Archiving Large Postgres Tables
Mooncake's columnstore writes data as Parquet to object storage, providing cost-effective, durable history while Postgres only maintains hot partitions. This approach is ideal for time-partitioned tables where you need to retain historical data while keeping your operational database lean.
Architecture Pattern
The archiving pattern follows these key principles:
- Create a columnstore mirror of a time-partitioned Postgres table
- Periodically truncate or drop old partitions from the rowstore
- Retain complete history in the columnstore while the rowstore only holds recent data
This gives you the best of both worlds: fast operational queries on recent data and cheap, queryable history for analytics.
Implementation Example
Below is a complete example using an INT
range as a stand-in for time-based partitioning.

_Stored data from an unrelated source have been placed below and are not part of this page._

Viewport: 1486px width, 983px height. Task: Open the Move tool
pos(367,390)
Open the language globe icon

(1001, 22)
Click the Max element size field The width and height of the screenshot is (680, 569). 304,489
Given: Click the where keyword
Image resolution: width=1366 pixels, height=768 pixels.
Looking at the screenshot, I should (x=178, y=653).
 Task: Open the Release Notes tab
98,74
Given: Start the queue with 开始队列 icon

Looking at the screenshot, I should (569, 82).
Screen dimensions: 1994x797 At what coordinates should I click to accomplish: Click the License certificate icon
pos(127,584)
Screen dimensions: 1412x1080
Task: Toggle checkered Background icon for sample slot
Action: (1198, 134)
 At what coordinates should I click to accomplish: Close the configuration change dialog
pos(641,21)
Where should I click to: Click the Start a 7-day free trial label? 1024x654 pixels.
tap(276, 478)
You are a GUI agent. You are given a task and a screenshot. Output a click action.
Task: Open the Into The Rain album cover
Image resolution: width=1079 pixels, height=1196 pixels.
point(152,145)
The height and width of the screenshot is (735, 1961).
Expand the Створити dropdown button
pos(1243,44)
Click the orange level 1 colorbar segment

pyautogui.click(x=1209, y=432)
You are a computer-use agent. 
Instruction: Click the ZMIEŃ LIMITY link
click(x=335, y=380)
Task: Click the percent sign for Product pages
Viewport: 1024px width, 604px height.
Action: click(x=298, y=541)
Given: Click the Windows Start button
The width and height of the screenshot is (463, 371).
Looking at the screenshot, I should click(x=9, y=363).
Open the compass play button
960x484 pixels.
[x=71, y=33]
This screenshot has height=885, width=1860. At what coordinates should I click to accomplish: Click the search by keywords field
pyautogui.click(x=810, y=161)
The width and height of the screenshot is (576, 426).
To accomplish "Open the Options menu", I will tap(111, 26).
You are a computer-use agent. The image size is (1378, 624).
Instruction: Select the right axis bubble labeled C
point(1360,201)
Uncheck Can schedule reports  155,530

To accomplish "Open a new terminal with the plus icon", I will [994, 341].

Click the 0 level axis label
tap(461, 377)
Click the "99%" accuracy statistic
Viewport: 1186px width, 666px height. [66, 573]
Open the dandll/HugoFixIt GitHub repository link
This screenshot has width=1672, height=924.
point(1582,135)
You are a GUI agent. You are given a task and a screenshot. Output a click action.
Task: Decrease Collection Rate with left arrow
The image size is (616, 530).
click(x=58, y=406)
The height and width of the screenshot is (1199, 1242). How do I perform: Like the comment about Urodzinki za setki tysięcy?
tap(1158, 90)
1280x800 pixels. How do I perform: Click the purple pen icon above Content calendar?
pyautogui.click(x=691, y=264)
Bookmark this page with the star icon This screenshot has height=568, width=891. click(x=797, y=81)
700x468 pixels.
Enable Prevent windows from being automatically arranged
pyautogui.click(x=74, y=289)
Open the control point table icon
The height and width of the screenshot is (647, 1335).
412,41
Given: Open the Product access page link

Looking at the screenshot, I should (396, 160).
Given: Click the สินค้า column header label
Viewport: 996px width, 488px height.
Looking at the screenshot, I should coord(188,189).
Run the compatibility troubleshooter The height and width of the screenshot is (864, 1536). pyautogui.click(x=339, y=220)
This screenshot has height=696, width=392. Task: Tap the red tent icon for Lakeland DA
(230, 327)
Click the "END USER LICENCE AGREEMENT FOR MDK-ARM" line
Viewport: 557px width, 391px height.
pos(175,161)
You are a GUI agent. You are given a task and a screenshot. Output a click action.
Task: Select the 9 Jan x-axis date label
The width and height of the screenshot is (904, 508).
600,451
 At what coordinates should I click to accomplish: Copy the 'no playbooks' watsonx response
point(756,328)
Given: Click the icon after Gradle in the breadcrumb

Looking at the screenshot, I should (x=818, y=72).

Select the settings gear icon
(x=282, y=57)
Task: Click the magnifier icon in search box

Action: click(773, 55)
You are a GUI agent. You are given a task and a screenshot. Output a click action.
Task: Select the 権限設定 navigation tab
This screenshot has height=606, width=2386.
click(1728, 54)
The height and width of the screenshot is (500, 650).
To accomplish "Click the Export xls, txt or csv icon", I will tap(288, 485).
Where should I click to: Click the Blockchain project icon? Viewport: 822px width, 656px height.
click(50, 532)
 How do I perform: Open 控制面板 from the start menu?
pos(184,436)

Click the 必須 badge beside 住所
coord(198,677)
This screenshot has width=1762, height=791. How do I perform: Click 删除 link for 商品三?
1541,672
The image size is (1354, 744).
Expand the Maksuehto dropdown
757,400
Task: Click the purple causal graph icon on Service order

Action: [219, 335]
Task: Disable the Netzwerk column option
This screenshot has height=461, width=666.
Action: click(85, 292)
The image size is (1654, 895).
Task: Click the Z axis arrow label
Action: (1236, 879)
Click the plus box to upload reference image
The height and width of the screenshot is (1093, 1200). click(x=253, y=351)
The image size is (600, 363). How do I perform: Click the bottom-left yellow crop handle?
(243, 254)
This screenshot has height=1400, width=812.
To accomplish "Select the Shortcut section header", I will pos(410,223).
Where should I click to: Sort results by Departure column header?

Step 1: Create a Partitioned Rowstore Table
CREATE TABLE transactions (
id INT PRIMARY KEY,
amount DECIMAL(10,2),
user_id INT,
created_at TIMESTAMP
) PARTITION BY RANGE (id);
Step 2: Create a Columnstore Mirror
CALL mooncake.create_table('transactions_archive', 'transactions');
Step 3: Add Partition and Insert Data
-- Create first partition
CREATE TABLE transactions_p1 PARTITION OF transactions
FOR VALUES FROM (0) TO (50);
-- Insert sample data
INSERT INTO transactions_p1 VALUES
(1, 99.99, 101, '2024-01-01 10:00:00'),
(2, 150.50, 102, '2024-01-01 11:00:00'),
(3, 75.25, 103, '2024-01-01 12:00:00');
Step 4: Archive Old Partition
When you're ready to archive old data:
-- Drop the old partition from rowstore
DROP TABLE transactions_p1;
Step 5: Query Historical Data
-- Query the columnstore (history is retained)
SELECT * FROM transactions_archive;
Step 6: Continue with New Partitions
-- Add new partition for recent data
CREATE TABLE transactions_p2 PARTITION OF transactions
FOR VALUES FROM (50) TO (100);
-- Insert new data
INSERT INTO transactions_p2 VALUES
(51, 200.00, 104, '2024-01-02 10:00:00'),
(52, 89.99, 105, '2024-01-02 11:00:00'),
(53, 125.75, 106, '2024-01-02 12:00:00');
-- Query columnstore returns all historical data
SELECT * FROM transactions_archive; -- Returns all six rows
Best Practices
Data Consistency
- Never write to dropped partitions: After dropping or truncating a rowstore partition, avoid writing to it again to prevent history conflicts
- Use partitioned tables: The columnstore safely ignores truncates on rowstore partitioned tables
Common Use Cases
- Transaction logs: Archive old transactions while keeping recent ones in fast storage
- Event data: Store historical events for analytics while maintaining operational performance
- Audit trails: Retain complete audit history in queryable format
- Time series data: Archive old metrics and sensor data